Lawyers estimate hundreds of thousands of plaintiffs in the Gulf Coast region are seeking damages . So far, oil spill lawsuits include oystermen, charter boat captains, resort management companies and individual property owners. The economic effect due to unemployment and loss of rental income is staggering. President Obama makes connections between this oil spill – the worst environmental disaster of all time – and the terrorist attacks of 9/11 for good reason; this is not just an ecological crisis, it is a human rights crisis. People’s lives have radically changed for the worse as both their cultures and economies are destroyed. Families that have relied for generations on the fishing industries face an uncertain future. Native Americans living on “water cities” in the Gulf are being forced to move and will likely to lose their way of life. The State of Florida reports almost 4,000 jobs lost.
The government is responding to the rights of legitimate claims. David Axelrod, a White House senior advisor stated , “We want to make sure that money is escrowed for the legitimate claims that are going to be made and are being made by businesses down in the Gulf, people who have been damaged by this. And we want to make sure that money is independently managed so that they won’t be slow-walked on these claims.” Although recent news reports are showing fishermen’s oil spill claims are being paid in a less than timely manner and may not be equal to the amount of lost income.

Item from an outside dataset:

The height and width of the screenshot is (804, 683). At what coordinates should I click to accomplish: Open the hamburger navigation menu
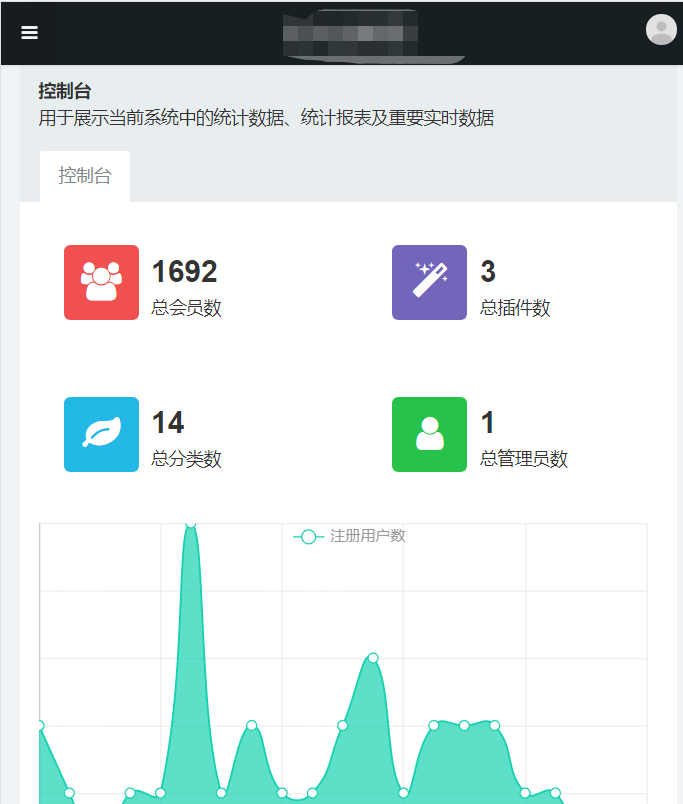tap(29, 32)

This demand by the Obama administration strengthens existing and future claims – both civil and class action oil spill lawsuits. Currently there are at least 26 potential class action lawsuits being filed, representing many thousands of people. Those in similar situations can band together to claim economic losses due to company negligence. Despite the establishment of the $20 billion British Petroleum fund for settling oil spill claims, many who have applied have yet to even receive notification that their claim has been acknowledged, let alone be paid. With money ready to be paid out, when will the oil spill claims process catch up with the cash?